Von Devik Jain und Sagarika Jaisinghani

29. April – Die britischen Aktien stiegen am Mittwoch als ermutigende Nachricht über eine mögliche COVID-19-Behandlung und einen Anstieg der Aktien der Kreditgeber Barclays und Standard Chartered, nachdem die Ergebnisse zu einer starken Rally bei Aktien in diesem Monat beigetragen hatten.

Der Blue-Chip-FTSE 100 schloss 2,6% höher, während die im Inland orientierten Midcap-Aktien 3,3% zulegten.

Die britischen Aktien sind auf dem besten Weg, den April mit soliden Gewinnen zu beenden und mehr als ein Drittel der Verluste auszugleichen, seit der Marktverlauf im Februar mit der Ausbreitung der Coronavirus-Krise begann.

Die Hoffnung kehrt zurück und steigert den Appetit auf riskante Vermögenswerte, da die Länder sinkende Infektionsraten melden und die Beschränkungen lockern, während die Nachrichten für eine experimentelle COVID-19-Behandlung ermutigend sind.

Der US-amerikanische Arzneimittelhersteller Gilead Sciences sagte, sein experimentelles antivirales Arzneimittel Remdesivir habe in einer klinischen Studie dazu beigetragen, die Ergebnisse für COVID-19-Patienten zu verbessern.

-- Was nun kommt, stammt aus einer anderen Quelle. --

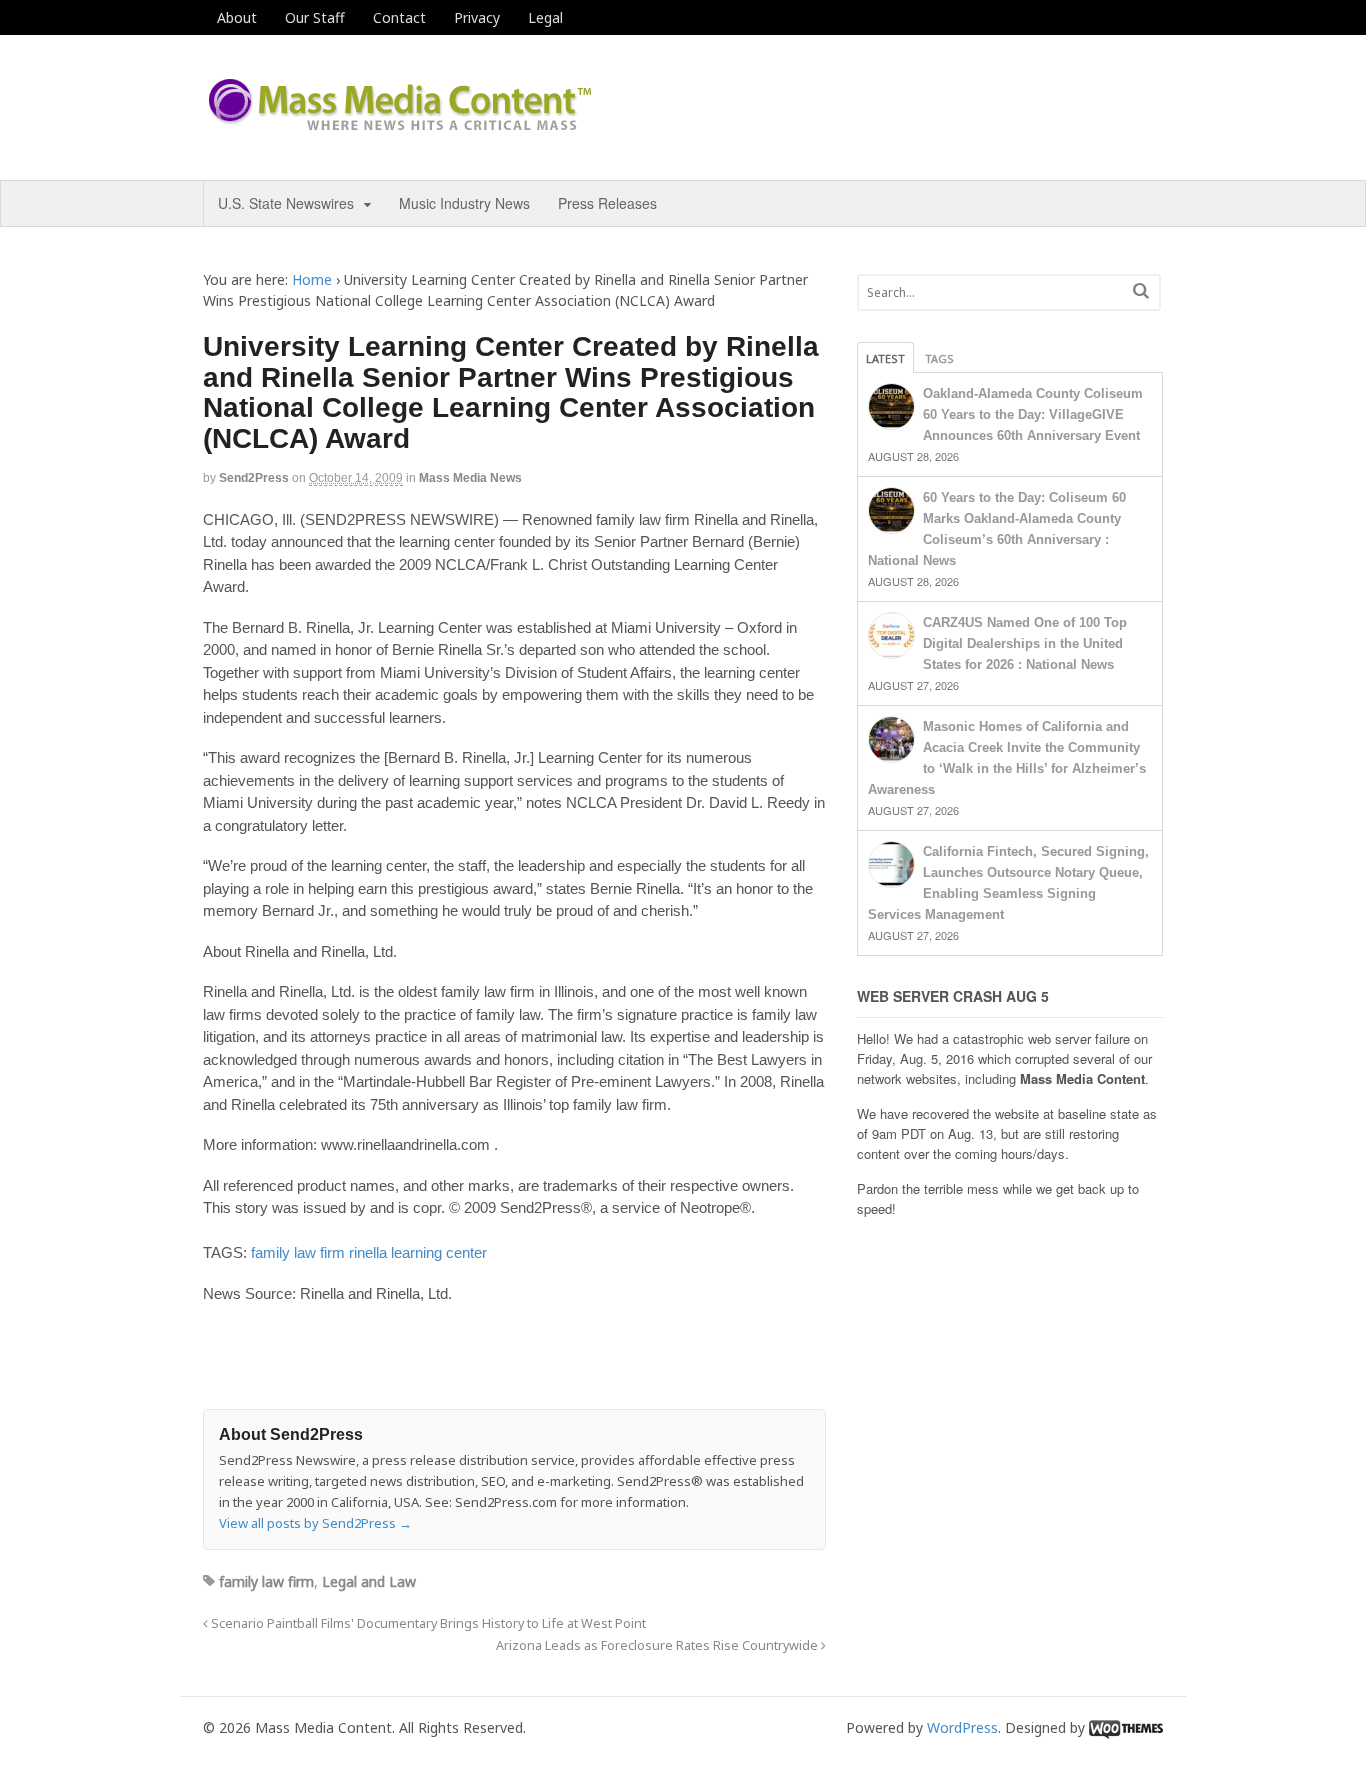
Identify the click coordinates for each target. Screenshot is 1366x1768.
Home (312, 279)
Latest (885, 358)
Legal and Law (369, 1581)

Dies löste eine Rally in den zyklischen Sektoren Großbritanniens wie Banken, Öl- und Gasunternehmen, Bergleuten und Reiseaktien aus, die während der Viruspandemie eine starke Underperformance verzeichneten.

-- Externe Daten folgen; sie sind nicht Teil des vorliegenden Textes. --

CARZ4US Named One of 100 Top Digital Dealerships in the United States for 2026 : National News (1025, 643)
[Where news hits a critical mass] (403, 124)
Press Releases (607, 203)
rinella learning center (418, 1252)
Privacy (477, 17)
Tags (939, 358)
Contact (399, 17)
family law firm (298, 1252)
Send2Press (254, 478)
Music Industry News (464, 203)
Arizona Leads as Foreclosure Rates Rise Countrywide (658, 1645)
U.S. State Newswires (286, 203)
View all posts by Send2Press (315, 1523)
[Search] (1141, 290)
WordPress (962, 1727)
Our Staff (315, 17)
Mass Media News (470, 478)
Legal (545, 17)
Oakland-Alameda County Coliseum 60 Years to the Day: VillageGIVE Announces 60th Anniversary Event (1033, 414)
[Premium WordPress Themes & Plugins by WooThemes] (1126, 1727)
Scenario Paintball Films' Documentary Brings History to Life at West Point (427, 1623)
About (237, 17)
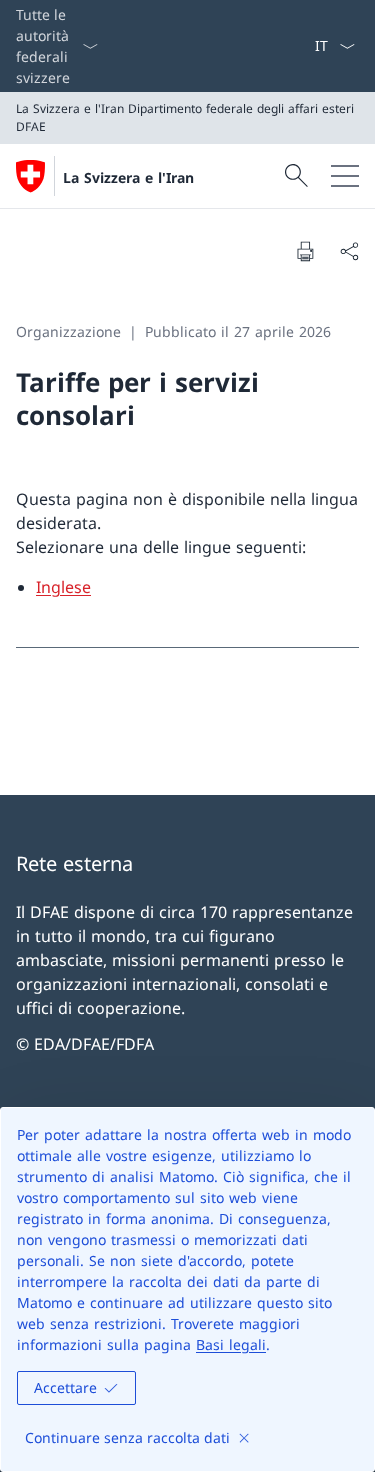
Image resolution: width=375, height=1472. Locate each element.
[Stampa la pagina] (305, 251)
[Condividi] (349, 251)
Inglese (63, 587)
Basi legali (231, 1344)
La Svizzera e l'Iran (128, 177)
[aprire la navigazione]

Die Nachrichten halfen den Anlegern, die Daten der Vergangenheit zu betrachten, aus denen hervorgeht, dass die US-Wirtschaft, die größte der Welt, im ersten Quartal seit der Finanzkrise 2008 den stärksten Rückgang verzeichnete.

“Wir haben die Geschichte in den letzten Wochen einige Male gesehen. Die Märkte ignorieren nur kurzfristige Wirtschaftsdaten “, sagte Guy Lebas von Janney Montgomery Scott in Philadelphia. “Die Dauer des Abschwungs ist wichtiger als die Tiefe des Abschwungs.”

In den ergebnisorientierten Nachrichten stieg Barclays Plc um 13%, da eine herausragende Leistung seiner Investmentbank dazu beitrug, die Gewinne der Bank aufgrund eines Anstiegs der Rückstellung für uneinbringliche Forderungen zu mildern.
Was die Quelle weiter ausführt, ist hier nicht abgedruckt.